The Statistics of You)

And as much as the coin just is what it is, you just are what you are, too. And as much as the coin is just going to be what it is going to be, you are just going to be what you are going to be as well. When you decide to go to recovery, you don’t split off a hundred separate universes and spin a cosmic roulette wheel, hoping it lands on one of the ten realities where you happen to stay sober. When you decide to go to recovery you just are going to see it through, or you just aren’t.

Outsiders may remain uncertain of whether you will maintain sobriety or not. They are ignorant of your inner state, so the best they can do is estimate your chances as a percentage. But you are not an ignorant outsider. You know what your state is and what it isn’t.

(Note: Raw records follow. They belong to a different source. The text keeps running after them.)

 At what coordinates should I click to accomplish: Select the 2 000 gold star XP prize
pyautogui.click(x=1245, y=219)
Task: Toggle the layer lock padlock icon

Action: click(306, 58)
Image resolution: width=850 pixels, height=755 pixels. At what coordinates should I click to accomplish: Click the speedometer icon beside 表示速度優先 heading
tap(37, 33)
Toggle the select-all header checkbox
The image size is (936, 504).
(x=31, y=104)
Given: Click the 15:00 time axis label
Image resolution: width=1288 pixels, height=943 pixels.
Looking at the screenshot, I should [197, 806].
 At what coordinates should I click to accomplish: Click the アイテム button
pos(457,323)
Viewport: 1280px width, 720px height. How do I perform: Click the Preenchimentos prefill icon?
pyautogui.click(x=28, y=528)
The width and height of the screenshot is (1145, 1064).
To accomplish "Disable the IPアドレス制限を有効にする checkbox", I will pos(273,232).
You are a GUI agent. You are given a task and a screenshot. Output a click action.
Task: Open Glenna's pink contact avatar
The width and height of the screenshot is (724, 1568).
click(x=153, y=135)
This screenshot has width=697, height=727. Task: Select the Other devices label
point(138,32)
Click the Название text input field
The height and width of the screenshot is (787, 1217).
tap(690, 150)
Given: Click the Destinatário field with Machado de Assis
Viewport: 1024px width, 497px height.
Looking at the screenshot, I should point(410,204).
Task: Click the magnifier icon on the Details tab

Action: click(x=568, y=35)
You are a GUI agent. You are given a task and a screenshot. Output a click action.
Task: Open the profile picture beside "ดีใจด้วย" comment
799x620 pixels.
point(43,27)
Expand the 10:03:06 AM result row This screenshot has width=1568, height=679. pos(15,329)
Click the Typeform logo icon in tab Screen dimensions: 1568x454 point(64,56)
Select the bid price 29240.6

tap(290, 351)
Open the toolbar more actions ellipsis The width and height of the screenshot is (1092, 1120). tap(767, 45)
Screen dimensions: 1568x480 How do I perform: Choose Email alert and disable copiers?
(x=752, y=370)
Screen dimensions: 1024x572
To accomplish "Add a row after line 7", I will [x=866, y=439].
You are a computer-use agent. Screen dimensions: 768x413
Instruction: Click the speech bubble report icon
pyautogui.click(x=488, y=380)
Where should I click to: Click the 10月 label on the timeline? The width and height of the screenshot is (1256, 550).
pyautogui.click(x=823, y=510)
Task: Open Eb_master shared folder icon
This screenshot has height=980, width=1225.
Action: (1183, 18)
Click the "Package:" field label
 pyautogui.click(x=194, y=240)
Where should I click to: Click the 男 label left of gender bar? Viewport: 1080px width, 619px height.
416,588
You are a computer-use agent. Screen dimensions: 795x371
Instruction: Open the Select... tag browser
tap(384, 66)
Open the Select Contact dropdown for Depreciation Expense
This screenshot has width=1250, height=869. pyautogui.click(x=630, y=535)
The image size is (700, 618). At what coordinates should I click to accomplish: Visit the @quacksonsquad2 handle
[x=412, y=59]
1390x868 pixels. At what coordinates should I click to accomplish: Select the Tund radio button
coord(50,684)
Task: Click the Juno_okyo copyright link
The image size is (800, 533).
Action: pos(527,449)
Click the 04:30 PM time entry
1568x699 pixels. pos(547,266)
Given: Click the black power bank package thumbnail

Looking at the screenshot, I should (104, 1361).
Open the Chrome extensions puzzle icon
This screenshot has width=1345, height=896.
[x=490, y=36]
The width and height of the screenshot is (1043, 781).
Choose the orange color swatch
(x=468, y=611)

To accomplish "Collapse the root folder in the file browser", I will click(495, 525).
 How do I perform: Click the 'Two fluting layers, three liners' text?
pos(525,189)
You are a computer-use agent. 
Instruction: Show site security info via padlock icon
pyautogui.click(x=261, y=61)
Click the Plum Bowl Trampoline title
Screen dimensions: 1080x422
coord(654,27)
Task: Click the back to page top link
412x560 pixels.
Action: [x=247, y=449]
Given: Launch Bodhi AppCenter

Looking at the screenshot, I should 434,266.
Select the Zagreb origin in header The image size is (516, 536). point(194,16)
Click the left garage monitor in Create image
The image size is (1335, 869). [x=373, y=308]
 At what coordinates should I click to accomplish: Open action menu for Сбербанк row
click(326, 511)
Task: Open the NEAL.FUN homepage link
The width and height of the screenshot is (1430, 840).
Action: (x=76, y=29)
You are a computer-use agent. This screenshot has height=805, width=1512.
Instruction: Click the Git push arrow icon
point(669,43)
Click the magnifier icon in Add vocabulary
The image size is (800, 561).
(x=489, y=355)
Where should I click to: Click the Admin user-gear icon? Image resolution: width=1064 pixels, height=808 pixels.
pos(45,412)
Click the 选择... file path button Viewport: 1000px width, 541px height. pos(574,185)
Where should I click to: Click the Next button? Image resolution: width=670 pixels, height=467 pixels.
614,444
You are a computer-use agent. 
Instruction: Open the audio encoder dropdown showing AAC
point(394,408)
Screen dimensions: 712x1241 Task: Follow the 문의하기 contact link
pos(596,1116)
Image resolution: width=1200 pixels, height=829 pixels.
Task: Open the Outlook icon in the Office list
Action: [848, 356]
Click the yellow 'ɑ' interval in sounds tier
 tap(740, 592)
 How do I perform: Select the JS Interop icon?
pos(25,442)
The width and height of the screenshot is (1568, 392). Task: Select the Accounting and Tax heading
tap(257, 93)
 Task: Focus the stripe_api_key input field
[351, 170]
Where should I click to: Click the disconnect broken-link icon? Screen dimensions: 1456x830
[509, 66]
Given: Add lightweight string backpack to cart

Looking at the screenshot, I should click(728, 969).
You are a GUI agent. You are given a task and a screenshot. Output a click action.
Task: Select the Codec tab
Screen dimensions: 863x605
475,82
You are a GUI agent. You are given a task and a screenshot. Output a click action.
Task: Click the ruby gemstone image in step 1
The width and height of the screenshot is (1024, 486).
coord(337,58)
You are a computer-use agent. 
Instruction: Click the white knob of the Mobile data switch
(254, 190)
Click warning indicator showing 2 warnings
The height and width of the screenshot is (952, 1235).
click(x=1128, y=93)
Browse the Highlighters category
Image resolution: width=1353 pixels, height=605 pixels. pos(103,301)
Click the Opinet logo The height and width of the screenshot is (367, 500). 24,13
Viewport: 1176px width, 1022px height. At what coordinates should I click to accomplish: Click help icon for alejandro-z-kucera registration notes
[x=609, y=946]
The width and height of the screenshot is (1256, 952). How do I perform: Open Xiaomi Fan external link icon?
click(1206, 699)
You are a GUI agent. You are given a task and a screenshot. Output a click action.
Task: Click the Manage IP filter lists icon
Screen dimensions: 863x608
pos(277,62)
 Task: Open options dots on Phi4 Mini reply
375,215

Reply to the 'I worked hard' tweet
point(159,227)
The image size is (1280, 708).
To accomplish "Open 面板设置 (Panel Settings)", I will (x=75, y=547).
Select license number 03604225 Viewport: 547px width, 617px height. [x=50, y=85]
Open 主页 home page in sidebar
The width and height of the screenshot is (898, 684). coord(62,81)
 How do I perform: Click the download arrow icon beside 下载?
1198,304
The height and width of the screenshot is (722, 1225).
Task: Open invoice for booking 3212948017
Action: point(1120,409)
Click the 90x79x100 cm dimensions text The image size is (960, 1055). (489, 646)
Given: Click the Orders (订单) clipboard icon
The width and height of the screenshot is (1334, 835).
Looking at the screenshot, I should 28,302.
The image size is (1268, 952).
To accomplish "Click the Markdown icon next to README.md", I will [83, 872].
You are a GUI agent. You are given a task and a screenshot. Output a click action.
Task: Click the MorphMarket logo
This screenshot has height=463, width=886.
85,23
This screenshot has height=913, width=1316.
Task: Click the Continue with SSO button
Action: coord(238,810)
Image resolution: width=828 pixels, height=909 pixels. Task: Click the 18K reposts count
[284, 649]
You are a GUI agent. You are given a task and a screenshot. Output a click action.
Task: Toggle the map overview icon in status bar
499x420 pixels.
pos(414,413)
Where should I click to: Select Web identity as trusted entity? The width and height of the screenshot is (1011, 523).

If you’re honest with yourself, you probably already know whether you’re going to be acting out later this week or not.

The reason why the statistics didn’t feel like an appropriate fit to me when I started recovery was because I knew my own state. Outsiders didn’t know, but I did. I knew some of my group were only there because their wives made them come, but I wasn’t. I knew some were just going through the motions, but I wasn’t. I knew I was going to faithfully be at my recovery group every Tuesday night, and I knew that I was going to be doing my recovery work every other night of the week. I knew that my commitment was real, and I knew that my intentions were serious.

Now you may not be so certain of yourself over the next month and year and decade, but it is possible to be certain of the now. And unlike flipping a coin multiple times, your behavior in the future is affected your behavior in the past. What you choose today weights you more towards one side for the next day. If you are certain of sobriety today, and you follow through with that, then you will be that much more likely of sobriety tomorrow as well.

The Scope of Statistics)

Statistics have their place in the world. They help in defining the probabilities of what is unknowable, and they are useful for modelling large groups. But you are knowable, at least to yourself, and you are an individual, not a group. We’ve spoken to the first of those points today and we’ll examine the other one tomorrow.

Never forget the wonderful fact that you are a person who has free will. You get to choose. You are not a spinning roulette wheel. You are the card that draws itself, and the coin that turns itself. You get to decide your own outcome.